Sushi: A DSL for Conversational Flow Design

TL;DR

We share our experience on how we built a conversational bot with Finite State Machines. It turned out to have its own shortcomings so we built a (Domain-Specific Language) DSL to design our flows and called it “Sushi”.

Sushi is a more flexible and straight-forward tool to build complicated flows.

A Conversational Bot

At bol.com we want to help our customers with questions as quickly as possible, and preferably do it automatically. So we developed "ContactBot"! This product is built with this goal in the mind: saving money in Customer Service by redirecting questions for bol.com partners directly to partners, without interference by bol.com call agents.

bol.com a platform for 20000 partner shops

The bol.com webshop has its own products but also is a platform for more than 20.000 partner sellers. Currently, if our customers have questions they will always contact the bol.com customer service first. If the question is best answered by a partner seller, the customer will be redirected to the partner. To improve the customer experience and to save costs, we want to automatically determine which party is most suitable to answer the question.

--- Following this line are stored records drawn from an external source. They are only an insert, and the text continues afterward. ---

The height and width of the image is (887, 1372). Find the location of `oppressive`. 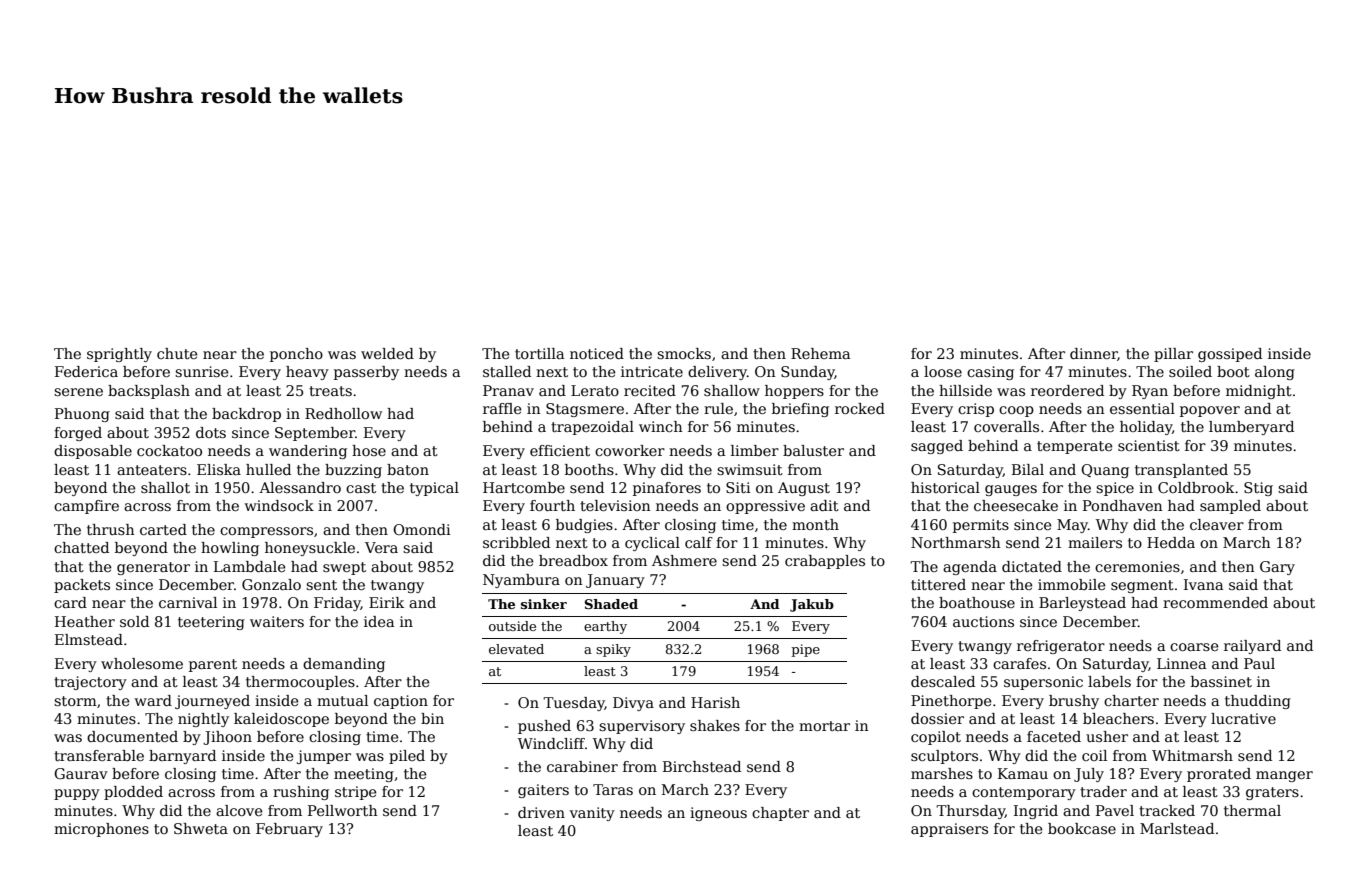

oppressive is located at coordinates (765, 507).
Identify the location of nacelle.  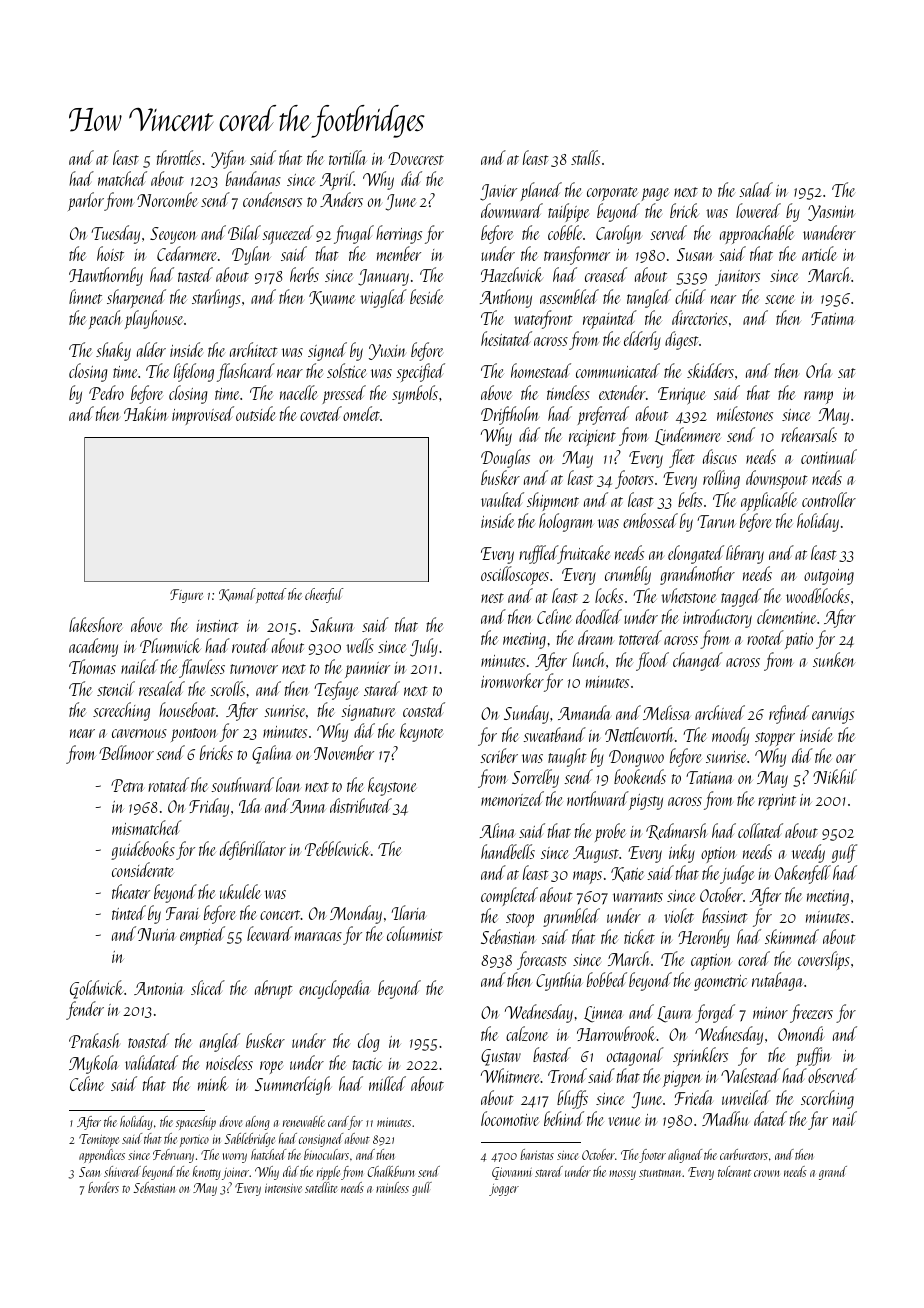
(299, 392).
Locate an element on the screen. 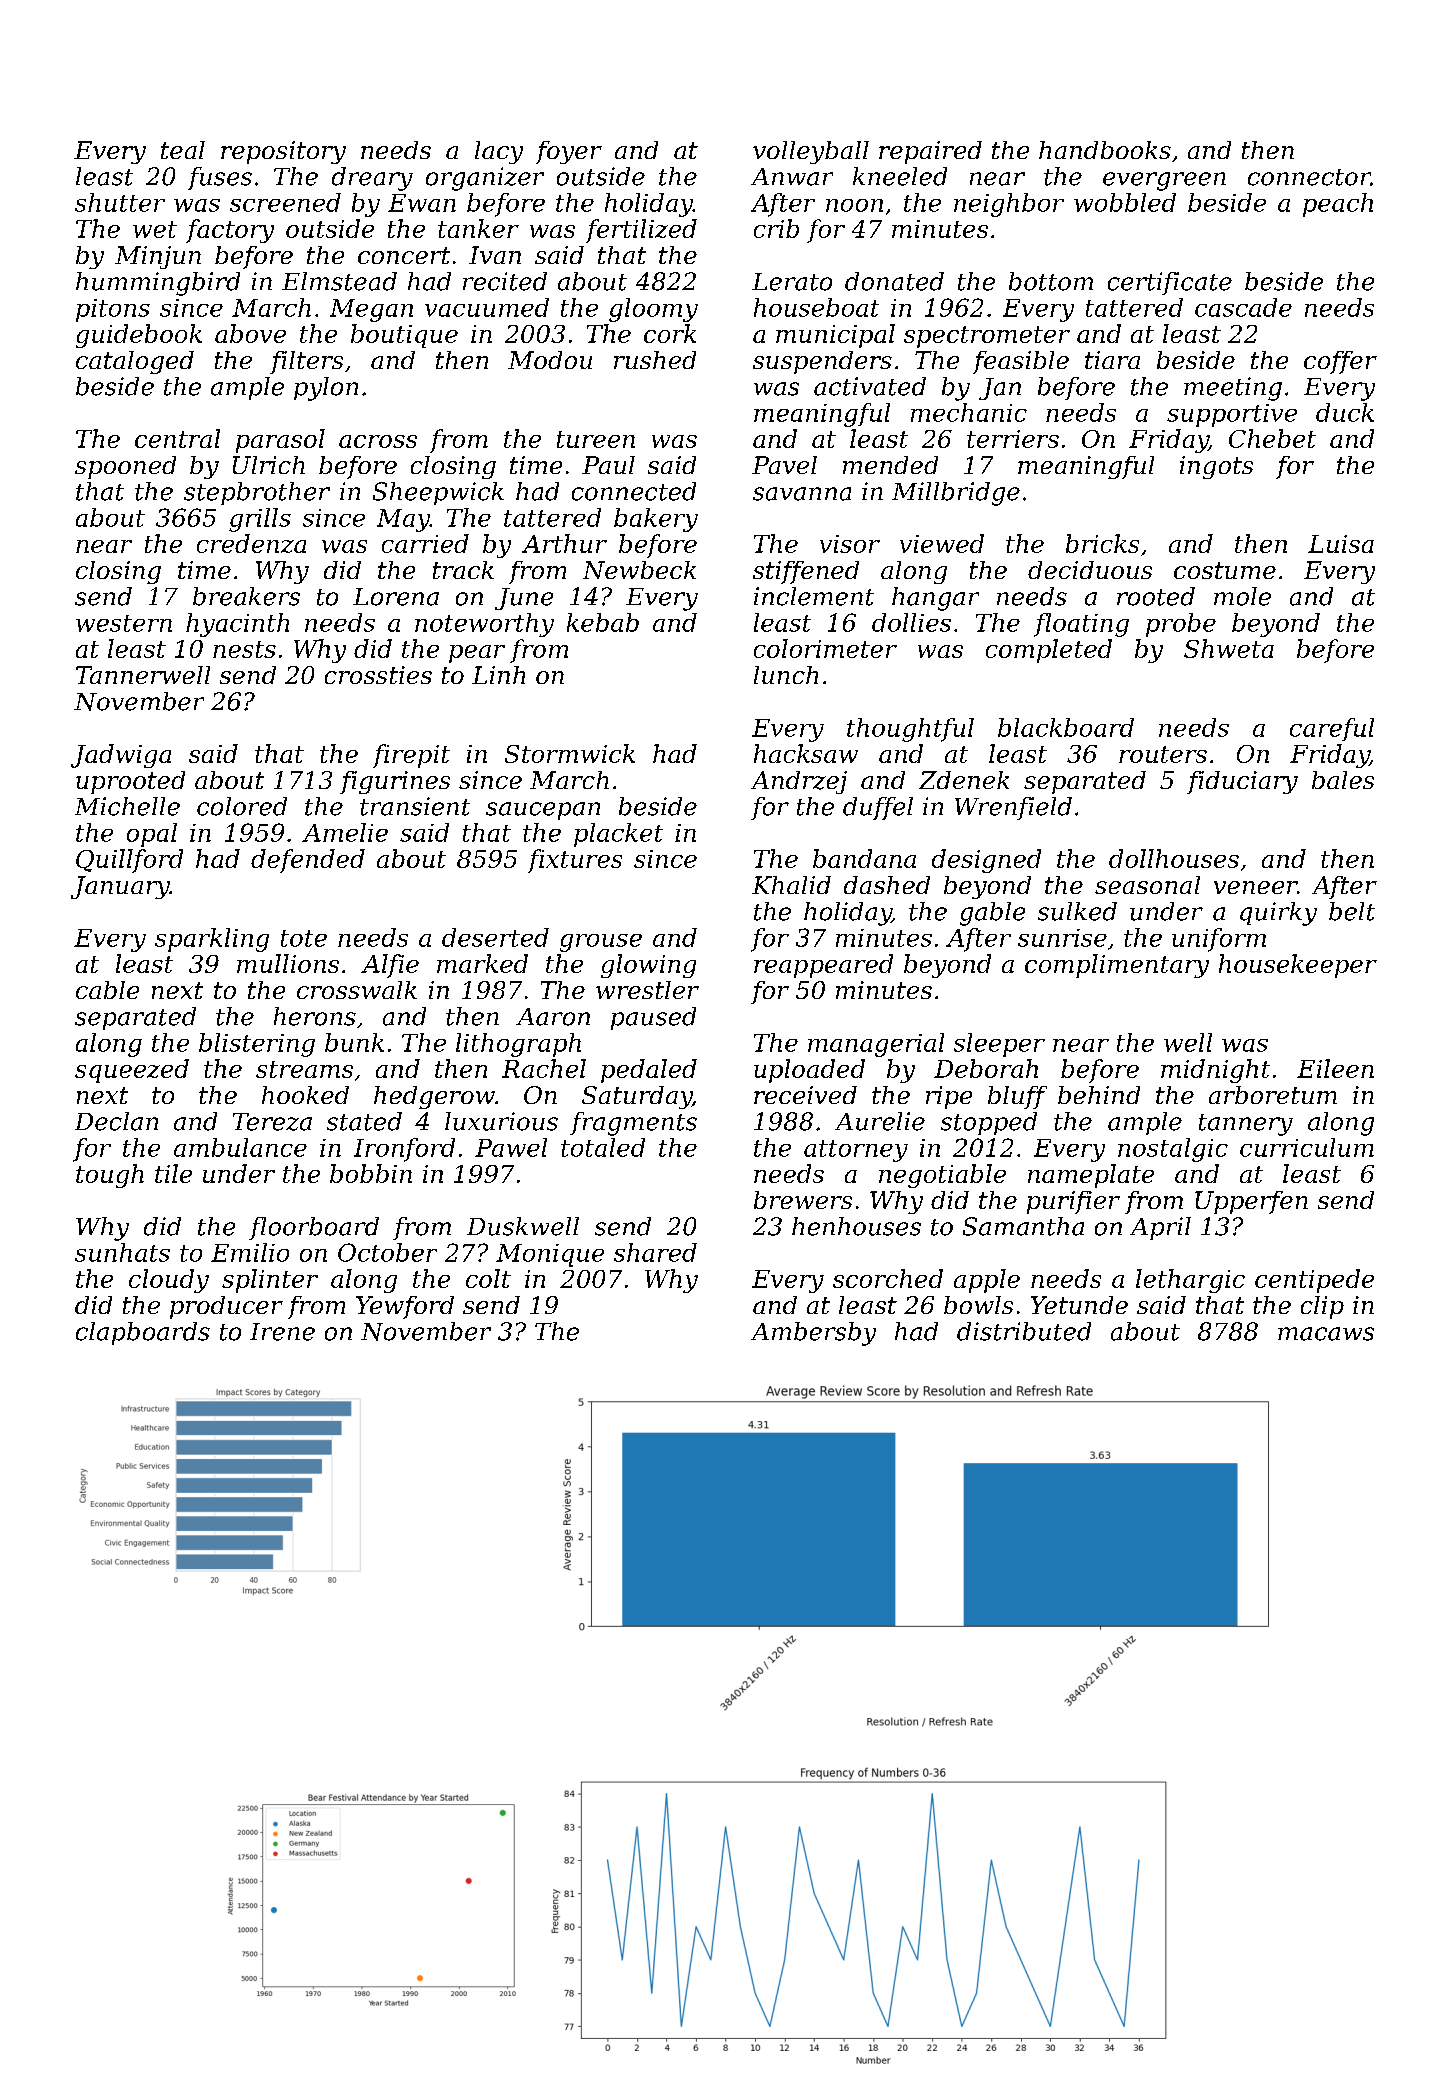 The image size is (1450, 2100). hyacinth is located at coordinates (237, 625).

ContactBot was the idea to route customers in a more efficient way to the channels to get their issues solved. We do this by showing appropriate channels to our users to contact with and encouraging to select these channels based on the information we get from them in previous steps.

Building the bot

We analyzed the design of a product that serves a conversation-like question & answer with customers without free text input. This indicated that in each step of the question we try to understand what the customer intends to reach, and indeed this needs to be done in several different ways and combinations of situations specific for the customers. We started by translating the problem into a Finite State Machine problem, where each state shows what the conversation situation is in terms of functional design. There is a clear mapping among different states of the conversations, and each state change is triggered by a certain event. In each of the states the bot should perform a certain job and then a transition occurs based on the input we get from the user.

We picked some libraries for FSM implementations and encountered several shortcomings, e.g. static declaration of states as enums and less flexibility in defining action types in state changes.

Eventually, we decided to go with our own simple implementation of FSM. This was a bit tricky in the beginning since we need user interaction in some states, and wait for the incoming events. The whole state machine for each conversation also needs to be served under an endpoint.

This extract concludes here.